** Exercise details **
Repeat only the stretch of lines below that runs from the line with "This screenshot has width=1440, height=2560." through the line with "Given: Click the highlighted", unaltered.

+++ Records for this exercise

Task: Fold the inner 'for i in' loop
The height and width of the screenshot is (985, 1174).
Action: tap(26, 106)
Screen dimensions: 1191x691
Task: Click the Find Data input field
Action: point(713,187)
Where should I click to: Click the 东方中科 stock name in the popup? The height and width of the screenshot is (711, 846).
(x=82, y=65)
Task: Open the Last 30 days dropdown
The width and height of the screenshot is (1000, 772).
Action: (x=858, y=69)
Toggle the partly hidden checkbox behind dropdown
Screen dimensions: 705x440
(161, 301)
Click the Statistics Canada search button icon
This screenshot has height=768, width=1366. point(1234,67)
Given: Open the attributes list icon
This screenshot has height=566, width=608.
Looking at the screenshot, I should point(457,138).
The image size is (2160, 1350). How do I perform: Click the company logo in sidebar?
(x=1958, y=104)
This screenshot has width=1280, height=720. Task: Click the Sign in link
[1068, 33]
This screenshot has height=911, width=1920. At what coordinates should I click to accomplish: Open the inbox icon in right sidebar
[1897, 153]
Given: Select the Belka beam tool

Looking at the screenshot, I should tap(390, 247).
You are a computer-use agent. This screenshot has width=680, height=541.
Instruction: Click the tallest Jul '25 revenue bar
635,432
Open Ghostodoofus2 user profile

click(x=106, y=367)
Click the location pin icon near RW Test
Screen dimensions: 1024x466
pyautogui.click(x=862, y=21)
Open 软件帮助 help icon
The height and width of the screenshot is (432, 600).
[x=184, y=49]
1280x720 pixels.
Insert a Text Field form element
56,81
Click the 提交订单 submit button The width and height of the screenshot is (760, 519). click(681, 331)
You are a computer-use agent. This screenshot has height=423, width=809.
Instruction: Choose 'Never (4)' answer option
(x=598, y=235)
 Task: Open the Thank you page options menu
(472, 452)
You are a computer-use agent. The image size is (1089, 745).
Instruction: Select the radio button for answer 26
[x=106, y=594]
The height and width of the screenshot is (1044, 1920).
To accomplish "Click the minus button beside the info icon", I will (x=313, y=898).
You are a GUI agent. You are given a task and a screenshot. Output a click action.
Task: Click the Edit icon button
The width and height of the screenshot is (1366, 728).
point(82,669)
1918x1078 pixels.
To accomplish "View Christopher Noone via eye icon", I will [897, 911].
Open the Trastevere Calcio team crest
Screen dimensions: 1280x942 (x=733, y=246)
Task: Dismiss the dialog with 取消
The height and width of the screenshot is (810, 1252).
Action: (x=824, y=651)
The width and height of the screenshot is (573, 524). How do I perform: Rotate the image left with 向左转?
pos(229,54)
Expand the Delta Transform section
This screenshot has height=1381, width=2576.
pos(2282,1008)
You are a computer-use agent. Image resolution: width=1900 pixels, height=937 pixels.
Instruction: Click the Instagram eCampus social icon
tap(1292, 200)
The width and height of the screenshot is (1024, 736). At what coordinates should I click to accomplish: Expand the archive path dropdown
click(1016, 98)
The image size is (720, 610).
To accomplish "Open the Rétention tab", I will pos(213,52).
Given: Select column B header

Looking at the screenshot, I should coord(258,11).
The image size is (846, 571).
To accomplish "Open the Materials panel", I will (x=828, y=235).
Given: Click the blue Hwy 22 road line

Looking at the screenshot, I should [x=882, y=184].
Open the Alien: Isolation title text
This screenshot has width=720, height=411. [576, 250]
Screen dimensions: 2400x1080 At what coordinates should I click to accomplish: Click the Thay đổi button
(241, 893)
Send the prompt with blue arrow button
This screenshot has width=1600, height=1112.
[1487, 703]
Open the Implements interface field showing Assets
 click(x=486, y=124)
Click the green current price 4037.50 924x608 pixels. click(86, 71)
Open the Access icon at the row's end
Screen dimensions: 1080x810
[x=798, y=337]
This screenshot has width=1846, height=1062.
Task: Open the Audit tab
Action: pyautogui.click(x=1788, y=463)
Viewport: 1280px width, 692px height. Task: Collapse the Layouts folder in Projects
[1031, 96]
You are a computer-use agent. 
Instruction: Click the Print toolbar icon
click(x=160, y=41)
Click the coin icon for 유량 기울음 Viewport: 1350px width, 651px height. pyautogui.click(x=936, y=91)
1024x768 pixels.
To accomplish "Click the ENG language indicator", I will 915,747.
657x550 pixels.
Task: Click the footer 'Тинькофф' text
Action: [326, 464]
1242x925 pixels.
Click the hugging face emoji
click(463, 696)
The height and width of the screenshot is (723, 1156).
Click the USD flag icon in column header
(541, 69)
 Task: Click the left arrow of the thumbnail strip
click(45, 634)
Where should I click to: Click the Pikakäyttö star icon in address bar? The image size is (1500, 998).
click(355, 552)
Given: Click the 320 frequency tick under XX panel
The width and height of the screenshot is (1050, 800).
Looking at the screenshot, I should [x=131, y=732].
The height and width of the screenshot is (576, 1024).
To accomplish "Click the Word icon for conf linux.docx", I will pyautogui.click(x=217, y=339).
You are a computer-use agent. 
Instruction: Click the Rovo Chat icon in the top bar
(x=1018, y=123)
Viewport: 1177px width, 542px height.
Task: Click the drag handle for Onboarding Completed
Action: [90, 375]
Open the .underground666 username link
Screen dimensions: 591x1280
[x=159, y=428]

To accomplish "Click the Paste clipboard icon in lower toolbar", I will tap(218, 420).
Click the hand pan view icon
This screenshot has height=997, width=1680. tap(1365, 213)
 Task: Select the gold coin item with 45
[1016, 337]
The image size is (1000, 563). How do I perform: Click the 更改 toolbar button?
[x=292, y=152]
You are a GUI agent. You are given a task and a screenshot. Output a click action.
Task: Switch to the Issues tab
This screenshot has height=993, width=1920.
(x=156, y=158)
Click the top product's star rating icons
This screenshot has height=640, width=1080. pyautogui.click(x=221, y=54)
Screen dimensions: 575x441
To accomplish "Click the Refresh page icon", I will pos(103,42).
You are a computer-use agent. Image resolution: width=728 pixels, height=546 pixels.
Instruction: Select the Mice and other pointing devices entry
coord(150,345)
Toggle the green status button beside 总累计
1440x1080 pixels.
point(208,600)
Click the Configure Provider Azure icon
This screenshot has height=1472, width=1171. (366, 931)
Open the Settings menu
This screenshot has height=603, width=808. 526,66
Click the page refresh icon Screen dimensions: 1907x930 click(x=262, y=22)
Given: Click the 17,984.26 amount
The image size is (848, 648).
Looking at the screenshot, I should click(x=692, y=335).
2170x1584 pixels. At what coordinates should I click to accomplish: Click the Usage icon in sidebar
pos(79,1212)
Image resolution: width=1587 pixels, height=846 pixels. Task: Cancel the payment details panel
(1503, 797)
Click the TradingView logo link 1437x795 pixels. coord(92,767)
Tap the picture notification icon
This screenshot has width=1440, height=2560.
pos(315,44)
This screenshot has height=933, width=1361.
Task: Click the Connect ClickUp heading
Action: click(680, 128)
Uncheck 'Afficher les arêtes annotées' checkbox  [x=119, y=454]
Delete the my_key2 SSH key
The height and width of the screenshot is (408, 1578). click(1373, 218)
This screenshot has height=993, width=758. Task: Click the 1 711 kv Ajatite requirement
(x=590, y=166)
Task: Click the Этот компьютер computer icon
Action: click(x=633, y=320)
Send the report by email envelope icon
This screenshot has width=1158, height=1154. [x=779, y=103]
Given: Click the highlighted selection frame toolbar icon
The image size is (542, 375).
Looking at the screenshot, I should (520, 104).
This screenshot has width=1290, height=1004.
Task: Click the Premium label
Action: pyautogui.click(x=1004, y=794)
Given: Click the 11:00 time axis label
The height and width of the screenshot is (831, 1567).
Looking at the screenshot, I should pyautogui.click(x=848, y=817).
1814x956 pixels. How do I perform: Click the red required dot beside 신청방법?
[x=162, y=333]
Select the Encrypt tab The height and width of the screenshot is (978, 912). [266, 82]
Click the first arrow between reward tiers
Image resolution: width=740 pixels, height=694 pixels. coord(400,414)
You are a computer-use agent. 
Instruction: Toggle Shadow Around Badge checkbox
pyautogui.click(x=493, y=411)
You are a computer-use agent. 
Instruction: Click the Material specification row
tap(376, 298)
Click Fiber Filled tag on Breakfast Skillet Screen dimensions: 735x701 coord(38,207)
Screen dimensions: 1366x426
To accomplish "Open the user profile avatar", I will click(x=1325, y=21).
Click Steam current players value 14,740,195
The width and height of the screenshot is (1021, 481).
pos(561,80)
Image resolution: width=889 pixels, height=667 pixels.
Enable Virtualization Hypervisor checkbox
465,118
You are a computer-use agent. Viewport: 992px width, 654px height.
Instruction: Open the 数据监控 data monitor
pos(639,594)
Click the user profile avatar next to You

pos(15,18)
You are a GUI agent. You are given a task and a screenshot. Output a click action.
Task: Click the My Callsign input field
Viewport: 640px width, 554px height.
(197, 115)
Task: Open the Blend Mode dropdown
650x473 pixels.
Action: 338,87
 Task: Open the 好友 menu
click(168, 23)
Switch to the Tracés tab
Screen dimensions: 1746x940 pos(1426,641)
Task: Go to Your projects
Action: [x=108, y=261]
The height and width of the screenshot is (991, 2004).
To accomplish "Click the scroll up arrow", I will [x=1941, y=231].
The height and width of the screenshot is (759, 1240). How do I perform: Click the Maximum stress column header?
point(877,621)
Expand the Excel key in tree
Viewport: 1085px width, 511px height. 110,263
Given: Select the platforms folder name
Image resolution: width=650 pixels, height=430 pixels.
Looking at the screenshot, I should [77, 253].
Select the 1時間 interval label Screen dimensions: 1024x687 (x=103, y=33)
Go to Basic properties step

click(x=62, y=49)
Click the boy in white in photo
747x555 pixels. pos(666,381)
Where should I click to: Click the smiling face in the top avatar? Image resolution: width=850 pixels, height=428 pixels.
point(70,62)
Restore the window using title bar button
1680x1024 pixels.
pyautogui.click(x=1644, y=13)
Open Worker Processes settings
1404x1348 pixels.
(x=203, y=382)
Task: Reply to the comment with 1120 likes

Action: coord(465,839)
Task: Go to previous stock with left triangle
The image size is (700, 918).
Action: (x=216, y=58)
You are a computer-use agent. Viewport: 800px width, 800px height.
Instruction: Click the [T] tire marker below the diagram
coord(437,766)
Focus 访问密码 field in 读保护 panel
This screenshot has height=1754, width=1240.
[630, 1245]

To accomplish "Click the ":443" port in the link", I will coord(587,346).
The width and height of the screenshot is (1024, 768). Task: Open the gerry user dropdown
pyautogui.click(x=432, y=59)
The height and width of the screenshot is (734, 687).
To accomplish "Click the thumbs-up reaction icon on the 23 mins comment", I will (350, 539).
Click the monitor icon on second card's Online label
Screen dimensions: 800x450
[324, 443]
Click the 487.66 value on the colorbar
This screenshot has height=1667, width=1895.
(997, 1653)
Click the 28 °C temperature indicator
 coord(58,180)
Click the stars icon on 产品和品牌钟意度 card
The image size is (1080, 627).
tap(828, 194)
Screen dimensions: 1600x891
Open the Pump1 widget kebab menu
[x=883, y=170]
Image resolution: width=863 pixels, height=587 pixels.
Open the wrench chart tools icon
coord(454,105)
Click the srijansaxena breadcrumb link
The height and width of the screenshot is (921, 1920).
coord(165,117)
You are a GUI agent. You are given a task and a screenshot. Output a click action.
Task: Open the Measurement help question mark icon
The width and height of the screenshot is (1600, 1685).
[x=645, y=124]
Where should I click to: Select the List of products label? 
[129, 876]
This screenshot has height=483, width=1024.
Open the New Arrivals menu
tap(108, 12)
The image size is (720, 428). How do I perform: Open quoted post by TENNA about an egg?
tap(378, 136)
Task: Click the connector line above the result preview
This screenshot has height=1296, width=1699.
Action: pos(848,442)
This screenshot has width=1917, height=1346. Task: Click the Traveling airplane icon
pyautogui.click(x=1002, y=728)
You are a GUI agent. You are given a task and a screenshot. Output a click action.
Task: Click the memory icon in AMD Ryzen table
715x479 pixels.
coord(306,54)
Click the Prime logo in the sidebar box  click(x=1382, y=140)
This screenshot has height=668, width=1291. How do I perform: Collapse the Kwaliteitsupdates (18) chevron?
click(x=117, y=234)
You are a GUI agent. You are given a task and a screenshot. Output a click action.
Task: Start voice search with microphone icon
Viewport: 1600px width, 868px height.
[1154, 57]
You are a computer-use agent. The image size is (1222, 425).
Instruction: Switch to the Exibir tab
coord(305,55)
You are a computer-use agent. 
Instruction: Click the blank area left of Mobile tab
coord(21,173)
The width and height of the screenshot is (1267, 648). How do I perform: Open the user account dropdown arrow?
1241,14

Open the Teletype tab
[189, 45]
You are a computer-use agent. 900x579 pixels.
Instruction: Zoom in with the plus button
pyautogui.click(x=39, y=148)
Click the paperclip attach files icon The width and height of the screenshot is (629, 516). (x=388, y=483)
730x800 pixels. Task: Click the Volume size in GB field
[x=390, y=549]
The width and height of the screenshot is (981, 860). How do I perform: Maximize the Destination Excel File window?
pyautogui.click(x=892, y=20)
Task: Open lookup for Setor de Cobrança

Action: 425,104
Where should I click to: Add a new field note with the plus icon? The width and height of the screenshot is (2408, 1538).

++++++

** Solved problem **
This screenshot has width=1440, height=2560.
pos(315,44)
This screenshot has height=933, width=1361.
Task: Click the Connect ClickUp heading
Action: click(680, 128)
Uncheck 'Afficher les arêtes annotées' checkbox  [x=119, y=454]
Delete the my_key2 SSH key
The height and width of the screenshot is (408, 1578). click(1373, 218)
This screenshot has height=993, width=758. Task: Click the 1 711 kv Ajatite requirement
(x=590, y=166)
Task: Click the Этот компьютер computer icon
Action: click(x=633, y=320)
Send the report by email envelope icon
This screenshot has width=1158, height=1154. [x=779, y=103]
Given: Click the highlighted selection frame toolbar icon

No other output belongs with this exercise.